I thought about it for a minute, but couldn’t come up with a response.
So no more than 48 hours after we broke up all of my daughter’s and ex-girlfriends things were being loaded into a truck. I made sure that I wasn’t home when she moved out. I didn’t want to deal with it so I stayed at the campus library and studied all day and deep into the night. By the time I got home and stepped in the door, I immediately felt the emptiness and was almost sickened by the silence. I made my way to the room where my baby used to sleep and was incredulous to see the crib still there, fully intact.
As it turned out they didn’t bring the tools to dismantle it so they had to leave it there for a few more days. As I approached it I could still hear my daughter cooing while slapping the thin mattress. I could see her as she pushed up on her stomach like a baby seal at the Pier. But when I looked over the upraised sides and into the crib the only thing I saw was a Winnie the Pooh bedspread and a set of multicolored toy keys. I then remember leaning into the crib and crying uncontrollably. I realized then that I hadn’t merely lost a girlfriend, but I had lost my family. Things would never be the same.
After I got off the phone with my cousin, I couldn’t stop thinking about Darryl’s murder. It was just another reminder that fatherhood, like all other things in the hood, is extremely uncertain.
This weekend, I pick up my daughter who is now 6 years old. I have been fortunate enough to have consistent visitation as a noncustodial parent since her mother and I split. We have dinner together, go to the movies and play basketball. I always look forward to picking her up, however, for the past few months often times when I hold her in my arms I think about my cousin’s daughter.
Sa’rye is an assertive, young 3 year old with an ebullient personality. She has her whole life ahead of her, but it disturbs me to know that she will have to navigate through this often times shady world without knowing her biological father.
There is no doubt that when Sa’rye gets older she will learn the footnotes of her father’s life. She will know things like his name was Darryl Starks, he attended Castlemont High School and he died Dec. 18, 2010, at the age of 26.
But will she ever know how much he loved her? Will she ever be able to feel that love? Will she remember the day when her father stopped his car in the middle of the street just to steal a hug and kiss from her before he went to work? Will she ever be told that one of the last things her father wanted to do before he left this Earth was to sleep under the same roof as her? Or will she grow only to be obsessed with his absence, fueling an unconscious resentment toward every man she encounters? I don’t know.
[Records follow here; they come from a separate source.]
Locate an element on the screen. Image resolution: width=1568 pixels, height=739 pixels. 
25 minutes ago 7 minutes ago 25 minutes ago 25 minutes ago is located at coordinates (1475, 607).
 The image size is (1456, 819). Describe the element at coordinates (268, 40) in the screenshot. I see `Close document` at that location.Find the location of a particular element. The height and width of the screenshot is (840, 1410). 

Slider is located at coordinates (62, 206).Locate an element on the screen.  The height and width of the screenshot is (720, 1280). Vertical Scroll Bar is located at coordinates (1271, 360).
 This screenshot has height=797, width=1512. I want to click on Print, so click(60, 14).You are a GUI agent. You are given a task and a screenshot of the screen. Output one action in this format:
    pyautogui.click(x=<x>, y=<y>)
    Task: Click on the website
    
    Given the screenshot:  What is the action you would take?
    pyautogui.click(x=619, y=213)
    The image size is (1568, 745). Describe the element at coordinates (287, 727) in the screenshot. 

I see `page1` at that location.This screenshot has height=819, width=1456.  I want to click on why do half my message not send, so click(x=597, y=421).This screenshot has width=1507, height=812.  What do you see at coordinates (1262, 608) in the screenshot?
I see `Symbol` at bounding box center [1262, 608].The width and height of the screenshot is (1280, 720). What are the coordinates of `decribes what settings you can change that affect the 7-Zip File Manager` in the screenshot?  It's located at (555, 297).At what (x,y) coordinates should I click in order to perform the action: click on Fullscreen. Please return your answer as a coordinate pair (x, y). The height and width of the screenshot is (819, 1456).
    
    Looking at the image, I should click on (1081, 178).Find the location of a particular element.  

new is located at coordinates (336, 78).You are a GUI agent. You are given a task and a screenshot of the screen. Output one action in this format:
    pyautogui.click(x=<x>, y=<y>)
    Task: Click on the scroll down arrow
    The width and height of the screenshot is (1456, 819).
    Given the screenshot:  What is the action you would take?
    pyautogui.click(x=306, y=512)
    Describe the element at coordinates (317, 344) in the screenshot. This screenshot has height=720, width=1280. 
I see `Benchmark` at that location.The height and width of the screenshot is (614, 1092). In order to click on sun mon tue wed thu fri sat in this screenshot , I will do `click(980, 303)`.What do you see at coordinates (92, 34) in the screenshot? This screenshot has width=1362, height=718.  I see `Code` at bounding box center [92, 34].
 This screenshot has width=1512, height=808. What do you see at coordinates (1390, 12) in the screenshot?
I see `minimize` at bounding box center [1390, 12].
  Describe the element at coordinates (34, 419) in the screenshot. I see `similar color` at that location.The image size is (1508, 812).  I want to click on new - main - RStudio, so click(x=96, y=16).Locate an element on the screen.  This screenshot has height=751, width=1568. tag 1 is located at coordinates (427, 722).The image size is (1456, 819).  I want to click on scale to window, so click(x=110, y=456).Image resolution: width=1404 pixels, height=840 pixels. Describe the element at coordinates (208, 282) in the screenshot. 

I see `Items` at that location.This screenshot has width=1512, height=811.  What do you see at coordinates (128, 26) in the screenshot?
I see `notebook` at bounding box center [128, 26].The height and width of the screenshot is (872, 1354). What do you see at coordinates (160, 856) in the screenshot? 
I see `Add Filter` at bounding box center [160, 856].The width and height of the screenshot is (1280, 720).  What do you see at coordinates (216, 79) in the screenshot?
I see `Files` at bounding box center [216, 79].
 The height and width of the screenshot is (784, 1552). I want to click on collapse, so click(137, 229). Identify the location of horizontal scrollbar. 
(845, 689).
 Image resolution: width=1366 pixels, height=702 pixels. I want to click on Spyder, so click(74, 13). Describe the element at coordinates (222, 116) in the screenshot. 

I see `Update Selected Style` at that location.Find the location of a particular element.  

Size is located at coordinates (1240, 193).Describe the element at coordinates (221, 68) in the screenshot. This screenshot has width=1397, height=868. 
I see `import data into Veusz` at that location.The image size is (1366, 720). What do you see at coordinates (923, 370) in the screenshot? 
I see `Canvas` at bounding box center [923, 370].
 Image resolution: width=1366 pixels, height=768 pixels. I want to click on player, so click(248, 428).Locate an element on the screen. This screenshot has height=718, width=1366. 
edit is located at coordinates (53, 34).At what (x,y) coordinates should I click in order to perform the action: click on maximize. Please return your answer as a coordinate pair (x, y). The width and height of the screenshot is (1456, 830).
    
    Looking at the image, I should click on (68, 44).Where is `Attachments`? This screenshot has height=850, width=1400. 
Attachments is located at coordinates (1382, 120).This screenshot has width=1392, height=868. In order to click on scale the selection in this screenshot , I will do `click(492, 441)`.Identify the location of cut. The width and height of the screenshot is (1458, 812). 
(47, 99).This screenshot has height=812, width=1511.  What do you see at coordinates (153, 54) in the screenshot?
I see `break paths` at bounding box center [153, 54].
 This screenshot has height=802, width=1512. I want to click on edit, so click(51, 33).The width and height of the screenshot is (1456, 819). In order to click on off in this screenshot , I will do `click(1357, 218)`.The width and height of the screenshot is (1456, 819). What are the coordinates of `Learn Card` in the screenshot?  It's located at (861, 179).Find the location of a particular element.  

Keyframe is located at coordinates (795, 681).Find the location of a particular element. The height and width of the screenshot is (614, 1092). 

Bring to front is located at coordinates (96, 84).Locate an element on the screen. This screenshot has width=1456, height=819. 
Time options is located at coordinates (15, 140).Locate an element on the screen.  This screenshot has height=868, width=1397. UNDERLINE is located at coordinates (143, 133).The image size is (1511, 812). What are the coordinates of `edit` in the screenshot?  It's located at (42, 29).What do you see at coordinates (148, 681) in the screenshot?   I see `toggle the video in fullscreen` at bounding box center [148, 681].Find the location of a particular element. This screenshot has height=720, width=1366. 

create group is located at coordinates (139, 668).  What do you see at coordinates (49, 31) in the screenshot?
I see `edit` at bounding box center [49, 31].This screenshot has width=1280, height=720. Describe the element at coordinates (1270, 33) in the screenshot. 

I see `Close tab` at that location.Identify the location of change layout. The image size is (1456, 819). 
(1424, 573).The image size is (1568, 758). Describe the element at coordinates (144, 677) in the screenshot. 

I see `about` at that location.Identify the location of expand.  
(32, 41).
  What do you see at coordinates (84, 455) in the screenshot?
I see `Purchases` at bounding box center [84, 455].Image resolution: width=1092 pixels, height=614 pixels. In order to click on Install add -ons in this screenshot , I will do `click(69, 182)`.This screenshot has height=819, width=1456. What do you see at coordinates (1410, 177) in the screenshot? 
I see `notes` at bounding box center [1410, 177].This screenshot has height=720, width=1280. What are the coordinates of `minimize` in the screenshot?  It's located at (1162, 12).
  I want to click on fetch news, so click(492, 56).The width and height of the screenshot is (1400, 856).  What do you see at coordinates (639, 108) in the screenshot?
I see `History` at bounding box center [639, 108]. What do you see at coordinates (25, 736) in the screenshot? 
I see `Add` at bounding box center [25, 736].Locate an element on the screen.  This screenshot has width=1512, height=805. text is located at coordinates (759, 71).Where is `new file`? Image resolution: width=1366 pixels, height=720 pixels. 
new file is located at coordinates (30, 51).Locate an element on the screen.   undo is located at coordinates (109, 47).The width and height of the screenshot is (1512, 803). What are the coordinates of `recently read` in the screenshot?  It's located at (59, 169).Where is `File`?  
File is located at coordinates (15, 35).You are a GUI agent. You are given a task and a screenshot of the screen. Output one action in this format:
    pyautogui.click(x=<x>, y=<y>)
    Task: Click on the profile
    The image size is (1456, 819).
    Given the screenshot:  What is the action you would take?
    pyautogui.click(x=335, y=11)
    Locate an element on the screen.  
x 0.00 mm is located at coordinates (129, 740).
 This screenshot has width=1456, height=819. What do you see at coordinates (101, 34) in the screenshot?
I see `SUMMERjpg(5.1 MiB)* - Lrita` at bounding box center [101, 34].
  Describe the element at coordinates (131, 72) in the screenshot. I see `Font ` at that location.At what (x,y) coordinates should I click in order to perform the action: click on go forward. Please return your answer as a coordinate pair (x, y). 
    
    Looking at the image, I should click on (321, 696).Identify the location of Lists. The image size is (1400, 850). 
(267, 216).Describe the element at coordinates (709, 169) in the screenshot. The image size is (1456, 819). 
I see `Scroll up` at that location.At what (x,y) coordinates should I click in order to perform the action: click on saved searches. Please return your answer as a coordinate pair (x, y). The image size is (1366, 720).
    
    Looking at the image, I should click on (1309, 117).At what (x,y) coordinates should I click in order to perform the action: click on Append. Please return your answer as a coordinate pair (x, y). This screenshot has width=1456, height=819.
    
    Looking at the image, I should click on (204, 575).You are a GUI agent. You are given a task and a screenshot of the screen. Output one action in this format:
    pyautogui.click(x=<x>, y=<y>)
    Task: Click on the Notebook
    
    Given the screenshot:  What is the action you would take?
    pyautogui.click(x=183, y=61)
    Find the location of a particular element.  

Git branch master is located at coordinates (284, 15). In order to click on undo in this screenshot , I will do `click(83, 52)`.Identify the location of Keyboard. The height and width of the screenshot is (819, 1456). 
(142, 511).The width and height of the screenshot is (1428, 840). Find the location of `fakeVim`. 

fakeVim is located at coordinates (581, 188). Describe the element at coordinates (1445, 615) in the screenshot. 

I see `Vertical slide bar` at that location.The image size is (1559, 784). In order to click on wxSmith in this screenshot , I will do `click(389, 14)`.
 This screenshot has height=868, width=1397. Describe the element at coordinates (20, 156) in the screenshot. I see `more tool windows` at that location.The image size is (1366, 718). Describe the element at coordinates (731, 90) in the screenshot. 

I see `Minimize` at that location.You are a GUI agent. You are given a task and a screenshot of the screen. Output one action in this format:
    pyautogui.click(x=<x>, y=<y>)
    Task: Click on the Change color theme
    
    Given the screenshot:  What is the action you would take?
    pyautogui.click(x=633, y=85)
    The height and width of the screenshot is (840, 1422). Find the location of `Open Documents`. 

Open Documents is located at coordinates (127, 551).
I do know Sa’rye comes from a resilient culture and a strong family. I also know that she can grow up and accomplish whatever she wants to achieve. On the other hand, I will never understand why her father was taken from her and I’m sure she won’t either. So now when I kiss my daughter on the cheek or help her with her jump shot I know that I’m not just doing it for me. I do it for all those men who wanted to be fathers, but couldn’t. I do it for Darryl Starks and countless other men who are just as righteous as me.